Work required:
Edit the launch notes below between "Note: In this" and "AI Assistant distribution.", inclusive, so that every "spacex_ga_assistant" becomes "my_ga_assistant", and give back that edited portion.

Extract provided:
Note: Please, take into account that naming skill utilizing <prompt_name>
according to the instruction above is very important to provide Skill Selector automatically turn on the prompt-based skills which are returned as N_SENTENCES_TO_RETURN
the most relevant prompts.
Note: In this example, we use the spacex_ga_assistant
name:
docker-compose -f docker-compose.yml -f assistant_dists/spacex_ga_assistant/docker-compose.override.yml -f assistant_dists/spacex_ga_assistant/dev.yml -f assistant_dists/spacex_ga_assistant/proxy.yml up --build
docker-compose exec agent python -m deeppavlov_agent.run agent.channel=cmd agent.pipeline_config=assistant_dists/spacex_ga_assistant/pipeline_conf.json
Note: Make sure to replace spacex_ga_assistant
with the name of your Generative AI Assistant distribution.

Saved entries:
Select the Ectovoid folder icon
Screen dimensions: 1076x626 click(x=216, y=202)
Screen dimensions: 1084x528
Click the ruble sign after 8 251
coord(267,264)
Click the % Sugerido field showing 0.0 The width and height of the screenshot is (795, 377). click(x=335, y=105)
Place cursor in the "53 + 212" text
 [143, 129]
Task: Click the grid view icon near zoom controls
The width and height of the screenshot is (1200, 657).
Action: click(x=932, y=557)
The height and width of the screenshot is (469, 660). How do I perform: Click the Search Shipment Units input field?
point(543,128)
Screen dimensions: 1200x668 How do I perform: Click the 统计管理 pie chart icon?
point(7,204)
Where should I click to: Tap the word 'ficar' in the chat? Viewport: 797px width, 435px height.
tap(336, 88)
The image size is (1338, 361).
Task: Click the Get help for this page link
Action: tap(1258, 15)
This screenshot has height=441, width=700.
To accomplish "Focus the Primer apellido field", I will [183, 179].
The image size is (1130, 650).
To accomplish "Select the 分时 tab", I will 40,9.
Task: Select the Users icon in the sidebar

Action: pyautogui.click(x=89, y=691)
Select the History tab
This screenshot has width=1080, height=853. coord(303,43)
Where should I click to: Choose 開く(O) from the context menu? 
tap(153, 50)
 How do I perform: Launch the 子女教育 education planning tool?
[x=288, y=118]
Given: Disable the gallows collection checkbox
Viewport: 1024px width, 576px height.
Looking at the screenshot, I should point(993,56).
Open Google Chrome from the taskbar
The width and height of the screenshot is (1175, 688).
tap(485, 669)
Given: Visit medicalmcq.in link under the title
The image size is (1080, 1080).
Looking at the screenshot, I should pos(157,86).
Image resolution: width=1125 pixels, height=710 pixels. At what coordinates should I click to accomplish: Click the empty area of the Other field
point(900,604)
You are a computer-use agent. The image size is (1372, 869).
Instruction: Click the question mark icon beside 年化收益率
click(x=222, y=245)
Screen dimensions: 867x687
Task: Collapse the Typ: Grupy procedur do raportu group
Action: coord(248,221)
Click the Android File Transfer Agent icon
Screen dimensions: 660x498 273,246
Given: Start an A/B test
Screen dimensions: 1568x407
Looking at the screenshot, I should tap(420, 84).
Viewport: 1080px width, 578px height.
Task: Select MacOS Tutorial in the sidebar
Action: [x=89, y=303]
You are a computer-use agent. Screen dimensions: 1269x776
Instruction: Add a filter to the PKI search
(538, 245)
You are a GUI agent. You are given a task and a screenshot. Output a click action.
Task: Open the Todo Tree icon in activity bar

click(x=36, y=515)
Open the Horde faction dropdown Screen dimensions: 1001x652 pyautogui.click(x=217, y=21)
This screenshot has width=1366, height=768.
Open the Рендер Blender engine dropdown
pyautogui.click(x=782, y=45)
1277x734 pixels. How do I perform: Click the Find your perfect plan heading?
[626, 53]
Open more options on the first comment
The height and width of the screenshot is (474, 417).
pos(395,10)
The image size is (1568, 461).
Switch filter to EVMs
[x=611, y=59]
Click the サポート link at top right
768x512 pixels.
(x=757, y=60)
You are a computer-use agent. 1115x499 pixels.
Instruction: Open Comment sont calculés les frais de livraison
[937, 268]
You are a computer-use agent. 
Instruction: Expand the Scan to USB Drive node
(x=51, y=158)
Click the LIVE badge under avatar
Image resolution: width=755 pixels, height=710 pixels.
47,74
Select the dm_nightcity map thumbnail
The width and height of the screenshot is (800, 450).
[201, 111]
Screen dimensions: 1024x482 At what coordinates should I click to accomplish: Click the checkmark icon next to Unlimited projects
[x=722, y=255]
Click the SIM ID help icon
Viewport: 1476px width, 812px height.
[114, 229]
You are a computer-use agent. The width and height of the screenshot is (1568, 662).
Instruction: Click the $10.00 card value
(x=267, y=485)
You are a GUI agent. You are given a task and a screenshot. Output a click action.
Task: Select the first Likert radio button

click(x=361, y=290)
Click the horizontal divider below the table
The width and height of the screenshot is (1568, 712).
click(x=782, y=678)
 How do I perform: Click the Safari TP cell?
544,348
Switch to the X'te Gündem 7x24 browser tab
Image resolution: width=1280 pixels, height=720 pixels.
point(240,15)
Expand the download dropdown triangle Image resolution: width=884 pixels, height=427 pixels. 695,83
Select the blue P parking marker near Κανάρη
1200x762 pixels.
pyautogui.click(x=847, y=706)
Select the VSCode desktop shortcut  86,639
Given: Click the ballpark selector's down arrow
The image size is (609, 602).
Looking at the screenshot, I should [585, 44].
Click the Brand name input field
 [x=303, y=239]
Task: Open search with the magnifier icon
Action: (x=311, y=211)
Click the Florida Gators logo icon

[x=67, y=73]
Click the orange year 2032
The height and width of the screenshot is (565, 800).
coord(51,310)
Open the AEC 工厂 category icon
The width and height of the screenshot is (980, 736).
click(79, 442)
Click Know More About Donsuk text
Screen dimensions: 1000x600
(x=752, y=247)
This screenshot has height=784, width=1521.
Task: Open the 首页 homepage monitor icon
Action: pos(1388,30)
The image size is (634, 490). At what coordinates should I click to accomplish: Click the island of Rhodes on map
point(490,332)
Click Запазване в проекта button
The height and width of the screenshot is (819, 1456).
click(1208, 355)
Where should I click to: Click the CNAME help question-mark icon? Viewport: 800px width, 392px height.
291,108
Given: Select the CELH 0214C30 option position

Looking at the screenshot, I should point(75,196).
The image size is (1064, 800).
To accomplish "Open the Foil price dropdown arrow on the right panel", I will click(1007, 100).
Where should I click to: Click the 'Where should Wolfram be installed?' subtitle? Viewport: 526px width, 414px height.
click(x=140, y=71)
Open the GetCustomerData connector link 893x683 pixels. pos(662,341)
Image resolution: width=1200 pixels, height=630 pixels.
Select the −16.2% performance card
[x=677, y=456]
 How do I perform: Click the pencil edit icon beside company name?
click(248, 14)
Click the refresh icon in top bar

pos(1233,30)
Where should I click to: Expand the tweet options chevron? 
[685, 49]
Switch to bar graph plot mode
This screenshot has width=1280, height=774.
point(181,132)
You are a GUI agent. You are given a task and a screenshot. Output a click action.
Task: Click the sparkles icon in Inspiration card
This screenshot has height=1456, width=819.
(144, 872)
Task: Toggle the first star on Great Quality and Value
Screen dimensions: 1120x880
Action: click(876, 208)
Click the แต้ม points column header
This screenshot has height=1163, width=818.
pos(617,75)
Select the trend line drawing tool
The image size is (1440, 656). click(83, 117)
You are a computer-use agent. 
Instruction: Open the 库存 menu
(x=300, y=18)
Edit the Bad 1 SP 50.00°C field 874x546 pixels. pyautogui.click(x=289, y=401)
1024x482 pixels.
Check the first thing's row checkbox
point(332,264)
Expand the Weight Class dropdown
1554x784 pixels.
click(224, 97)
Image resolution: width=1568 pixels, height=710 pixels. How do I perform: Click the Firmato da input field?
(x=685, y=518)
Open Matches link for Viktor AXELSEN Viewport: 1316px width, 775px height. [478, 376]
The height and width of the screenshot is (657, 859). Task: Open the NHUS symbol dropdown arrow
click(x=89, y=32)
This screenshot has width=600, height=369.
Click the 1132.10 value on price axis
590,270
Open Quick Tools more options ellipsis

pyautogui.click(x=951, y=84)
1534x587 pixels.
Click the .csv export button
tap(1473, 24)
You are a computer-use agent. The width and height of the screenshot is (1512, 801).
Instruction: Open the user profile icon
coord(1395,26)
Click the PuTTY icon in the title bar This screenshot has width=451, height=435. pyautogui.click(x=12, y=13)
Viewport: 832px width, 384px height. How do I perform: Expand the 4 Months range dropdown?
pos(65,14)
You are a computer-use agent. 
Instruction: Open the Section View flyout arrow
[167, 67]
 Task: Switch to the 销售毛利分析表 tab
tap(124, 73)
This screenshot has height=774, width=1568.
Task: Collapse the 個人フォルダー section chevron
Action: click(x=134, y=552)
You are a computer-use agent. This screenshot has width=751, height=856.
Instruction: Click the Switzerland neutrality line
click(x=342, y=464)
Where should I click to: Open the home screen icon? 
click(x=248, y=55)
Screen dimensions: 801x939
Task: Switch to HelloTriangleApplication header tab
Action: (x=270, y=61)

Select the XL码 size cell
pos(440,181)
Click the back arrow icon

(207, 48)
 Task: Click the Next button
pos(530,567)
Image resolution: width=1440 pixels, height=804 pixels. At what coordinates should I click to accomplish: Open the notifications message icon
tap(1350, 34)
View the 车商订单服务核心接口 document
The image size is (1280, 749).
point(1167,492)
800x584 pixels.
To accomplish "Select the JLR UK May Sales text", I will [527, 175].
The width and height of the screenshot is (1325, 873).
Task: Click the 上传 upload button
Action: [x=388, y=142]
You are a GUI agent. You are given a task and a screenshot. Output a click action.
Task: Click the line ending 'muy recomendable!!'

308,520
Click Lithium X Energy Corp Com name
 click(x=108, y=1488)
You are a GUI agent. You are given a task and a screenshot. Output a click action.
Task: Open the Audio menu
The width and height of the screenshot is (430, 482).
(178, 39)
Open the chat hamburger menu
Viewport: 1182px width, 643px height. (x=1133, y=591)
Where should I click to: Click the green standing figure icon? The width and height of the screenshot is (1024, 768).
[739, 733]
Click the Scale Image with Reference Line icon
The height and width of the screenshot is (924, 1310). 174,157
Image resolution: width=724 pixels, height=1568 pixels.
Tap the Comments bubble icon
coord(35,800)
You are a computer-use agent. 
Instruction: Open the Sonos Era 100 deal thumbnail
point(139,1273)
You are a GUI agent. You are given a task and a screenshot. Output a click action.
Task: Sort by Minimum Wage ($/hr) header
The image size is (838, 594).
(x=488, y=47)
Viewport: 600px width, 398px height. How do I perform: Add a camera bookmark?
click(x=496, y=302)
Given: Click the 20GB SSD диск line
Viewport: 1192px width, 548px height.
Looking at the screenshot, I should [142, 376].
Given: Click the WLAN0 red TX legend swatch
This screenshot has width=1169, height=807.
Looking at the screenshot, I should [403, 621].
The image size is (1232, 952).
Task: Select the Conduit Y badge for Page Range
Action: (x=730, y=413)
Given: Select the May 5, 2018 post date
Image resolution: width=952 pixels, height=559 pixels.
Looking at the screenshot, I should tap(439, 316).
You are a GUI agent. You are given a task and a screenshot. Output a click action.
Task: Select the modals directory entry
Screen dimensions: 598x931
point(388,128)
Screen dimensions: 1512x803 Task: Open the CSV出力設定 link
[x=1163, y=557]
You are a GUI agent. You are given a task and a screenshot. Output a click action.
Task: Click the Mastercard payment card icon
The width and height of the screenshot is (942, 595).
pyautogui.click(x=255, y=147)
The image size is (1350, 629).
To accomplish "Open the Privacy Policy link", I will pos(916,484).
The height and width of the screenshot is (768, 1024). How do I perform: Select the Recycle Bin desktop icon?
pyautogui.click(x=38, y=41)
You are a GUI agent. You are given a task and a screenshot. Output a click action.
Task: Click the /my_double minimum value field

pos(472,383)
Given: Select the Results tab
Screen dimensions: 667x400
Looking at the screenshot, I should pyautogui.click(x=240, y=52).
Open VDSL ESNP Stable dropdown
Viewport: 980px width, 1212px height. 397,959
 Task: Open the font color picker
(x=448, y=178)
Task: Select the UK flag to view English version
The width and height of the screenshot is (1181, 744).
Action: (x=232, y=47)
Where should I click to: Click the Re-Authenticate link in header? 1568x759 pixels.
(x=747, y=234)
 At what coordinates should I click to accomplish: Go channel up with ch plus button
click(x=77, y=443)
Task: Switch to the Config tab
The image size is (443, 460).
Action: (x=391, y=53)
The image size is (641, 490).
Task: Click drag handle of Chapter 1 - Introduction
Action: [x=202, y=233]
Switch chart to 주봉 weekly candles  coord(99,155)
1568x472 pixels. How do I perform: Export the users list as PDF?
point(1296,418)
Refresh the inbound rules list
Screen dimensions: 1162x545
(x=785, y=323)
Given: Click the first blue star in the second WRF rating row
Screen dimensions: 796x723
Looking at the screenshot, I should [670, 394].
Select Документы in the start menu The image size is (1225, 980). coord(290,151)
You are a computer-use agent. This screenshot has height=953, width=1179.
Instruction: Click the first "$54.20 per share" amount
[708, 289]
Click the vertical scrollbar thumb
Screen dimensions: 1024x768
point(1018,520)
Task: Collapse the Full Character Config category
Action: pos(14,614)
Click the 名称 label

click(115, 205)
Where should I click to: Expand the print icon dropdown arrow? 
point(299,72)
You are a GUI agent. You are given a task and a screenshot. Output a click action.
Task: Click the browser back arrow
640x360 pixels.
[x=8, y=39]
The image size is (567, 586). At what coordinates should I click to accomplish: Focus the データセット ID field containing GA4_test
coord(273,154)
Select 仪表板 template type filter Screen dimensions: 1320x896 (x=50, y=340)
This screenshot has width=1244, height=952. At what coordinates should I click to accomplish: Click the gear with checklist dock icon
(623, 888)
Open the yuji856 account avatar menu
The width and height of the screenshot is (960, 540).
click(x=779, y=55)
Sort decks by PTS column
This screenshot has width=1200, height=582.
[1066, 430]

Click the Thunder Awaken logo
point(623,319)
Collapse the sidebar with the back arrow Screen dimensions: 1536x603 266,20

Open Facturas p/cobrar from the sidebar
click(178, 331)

Solved problem:
Note: In this example, we use the my_ga_assistant
name:
docker-compose -f docker-compose.yml -f assistant_dists/my_ga_assistant/docker-compose.override.yml -f assistant_dists/my_ga_assistant/dev.yml -f assistant_dists/my_ga_assistant/proxy.yml up --build
docker-compose exec agent python -m deeppavlov_agent.run agent.channel=cmd agent.pipeline_config=assistant_dists/my_ga_assistant/pipeline_conf.json
Note: Make sure to replace my_ga_assistant
with the name of your Generative AI Assistant distribution.